Aurora Development Educating The Client Is Major Part Of Web Design For This Group

Aurora Development Group works the other side of the looking glass.

Until a client has looked in the mirror, said President Beth Britt, the tiny Spokane company can’t create an Internet presence that captures the desired image.

And the Web is no place for a client that wants a mere electronic brochure, she said.

If a company wants to connect with potential customers, it must communicate with them, Britt said.

She said the kind of static pages many companies have launched in their eagerness to ride the latest technological wave just won’t cut it.

“A lot of companies have these Web sites that have grown like a disease,” adds Jason Pegg, Aurora’s chief information officer.

Different locations on a site, he said, look different. The failure to integrate the information displayed on computer screens often reflects a failure to integrate use of the Web into any kind of corporate strategy, he said.

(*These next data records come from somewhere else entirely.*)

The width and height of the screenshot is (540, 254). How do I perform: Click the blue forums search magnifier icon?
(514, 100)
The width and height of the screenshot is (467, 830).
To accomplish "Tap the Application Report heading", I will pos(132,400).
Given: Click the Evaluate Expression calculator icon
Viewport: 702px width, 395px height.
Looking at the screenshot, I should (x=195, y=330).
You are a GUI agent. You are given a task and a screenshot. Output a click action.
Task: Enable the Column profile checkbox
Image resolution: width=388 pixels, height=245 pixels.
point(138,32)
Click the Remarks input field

Potential clients, Pegg said, first have to ask themselves “How do you expect to have this Web site pay off for you?”

Kris Rudin, another Aurora principal and its senior project manager, said the company sits down with all potential clients to determine their needs.

“We just don’t cookie cut,” she said. “Part of what we offer is education.”

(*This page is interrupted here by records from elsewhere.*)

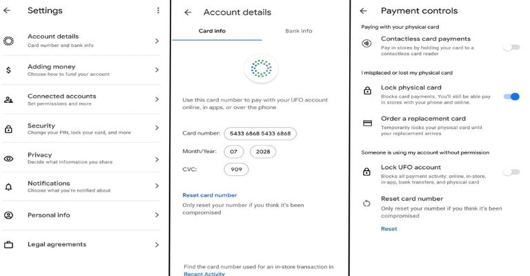Click the Reset card number link
The width and height of the screenshot is (530, 276).
point(209,195)
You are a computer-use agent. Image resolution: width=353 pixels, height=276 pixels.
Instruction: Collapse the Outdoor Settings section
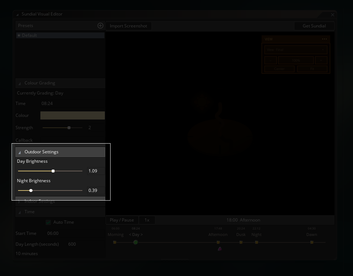(x=60, y=152)
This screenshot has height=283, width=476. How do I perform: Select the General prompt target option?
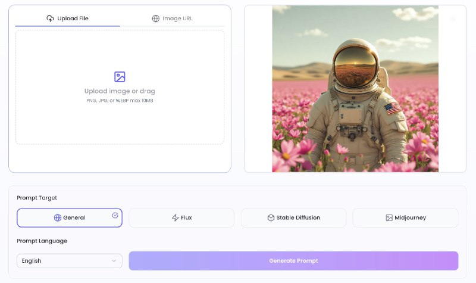click(x=70, y=218)
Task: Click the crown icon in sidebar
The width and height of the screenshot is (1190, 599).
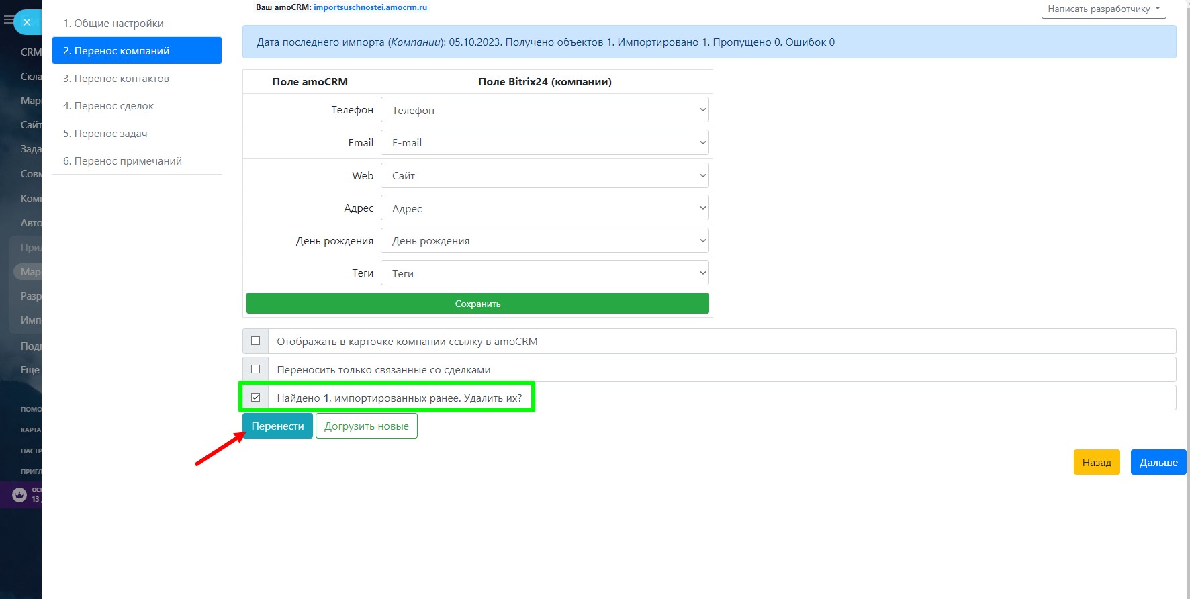Action: pyautogui.click(x=19, y=495)
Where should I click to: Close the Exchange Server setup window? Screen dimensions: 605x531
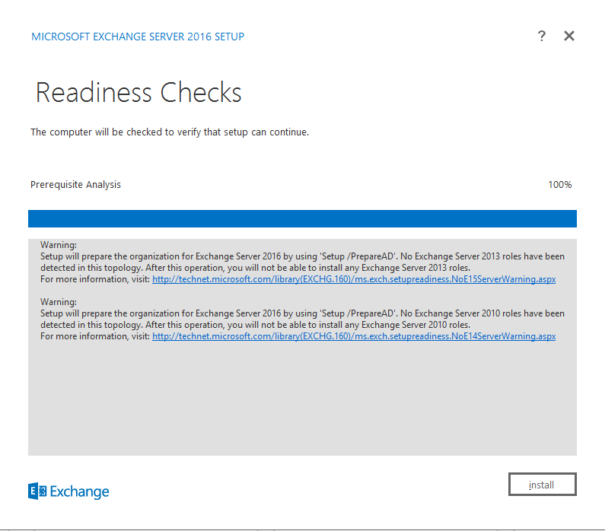pos(568,36)
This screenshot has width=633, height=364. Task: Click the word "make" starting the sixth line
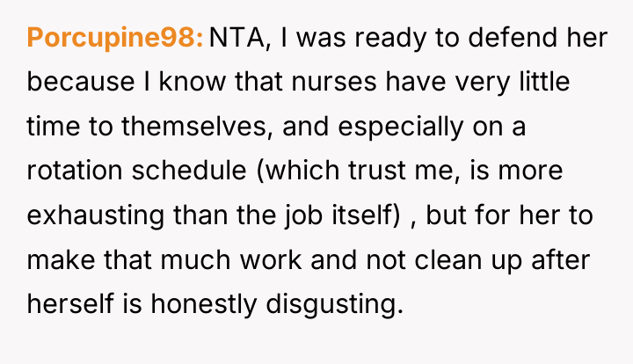click(x=61, y=259)
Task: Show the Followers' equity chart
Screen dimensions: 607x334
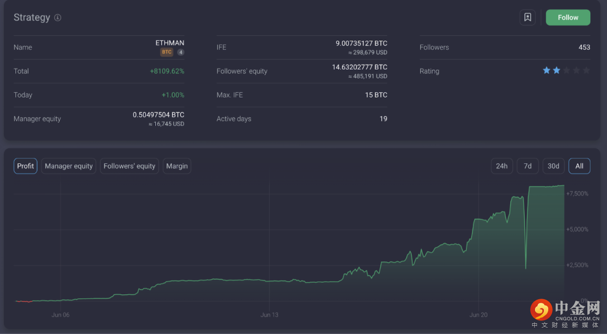Action: (x=129, y=166)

“Sometimes, we educate them out of our door,” Rudin noted ruefully.

Aurora worked with the Spokane Intercollegiate Research and Technology Institute on the just-completed upgrade of its pages.

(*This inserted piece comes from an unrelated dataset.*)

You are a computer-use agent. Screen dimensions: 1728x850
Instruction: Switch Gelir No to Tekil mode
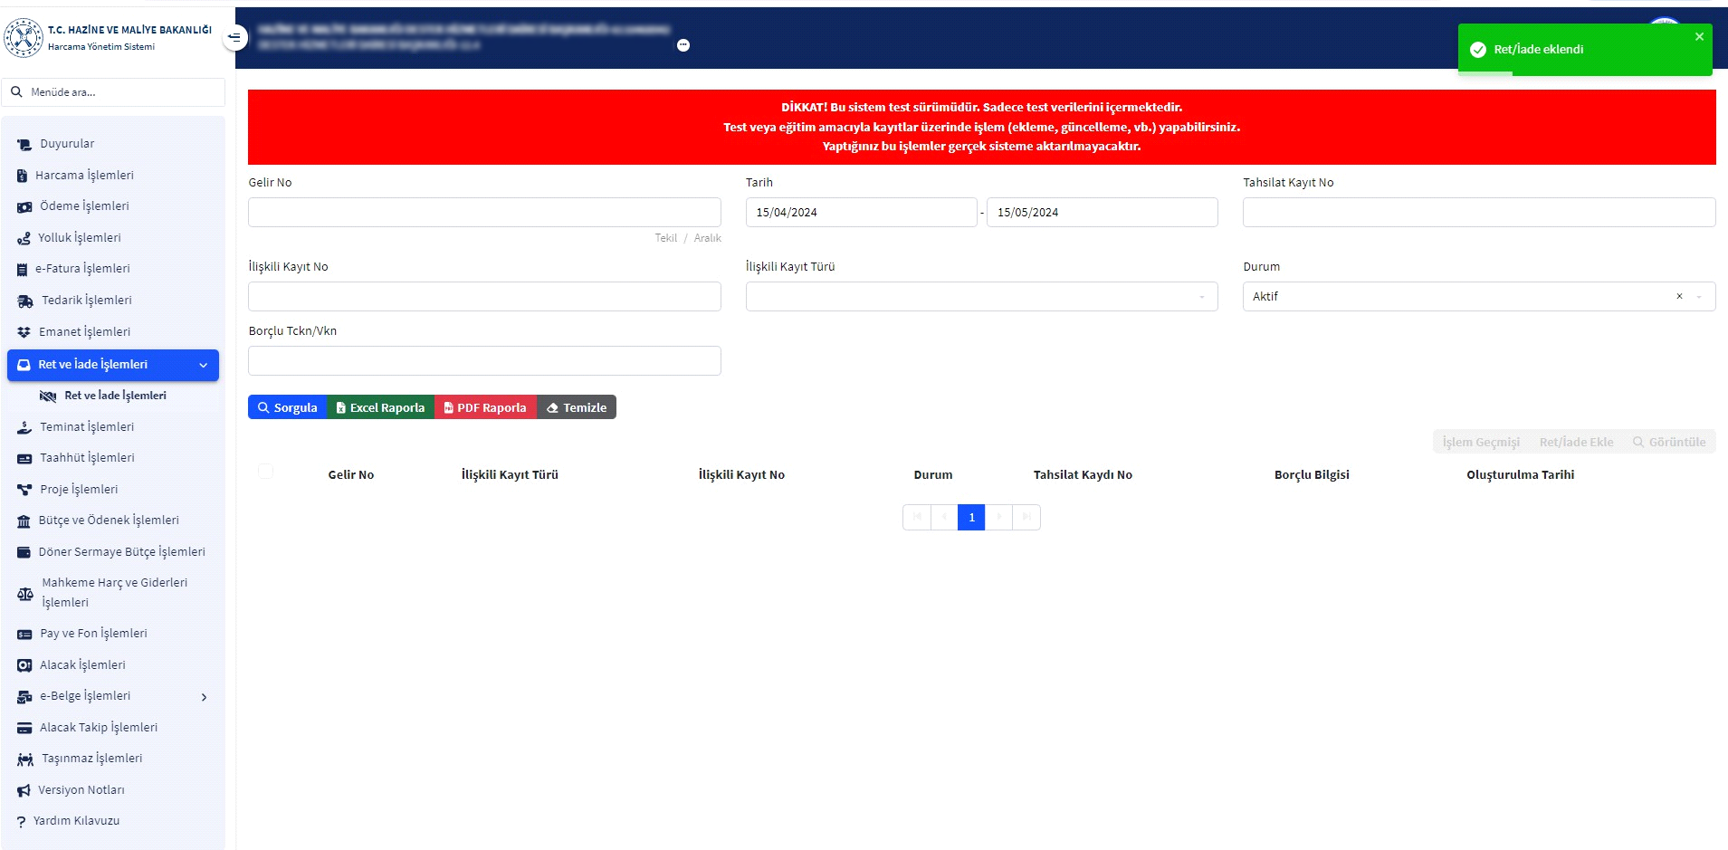[665, 238]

“It’s real important for SIRTI to have a state of the art site,” said spokeswoman Mary Joan Hahn. “They design sites that bring people back.”

She said officials chose Aurora not only for its proficiency, but also because the company designs sites that clients can maintain and update themselves.

The company is training a SIRTI employee to become an in-house webmaster, she said.

Pegg said the overhauled site contains current information about events, the newsletter, funding and grants, as well as on-line forms.

E-mail will be easier, too, he said.

Britt said Aurora has already received an inquiry from a Maryland company that came upon the SIRTI site and wants something similar.

“That’s kind of a thrill,” she said.

Pegg, Britt and Rudin met at Eastern Washington University, where all were teachers. Rudin now works full time at Aurora, while the other two continue to do classroom work that puts much of the content in student hands via the Internet.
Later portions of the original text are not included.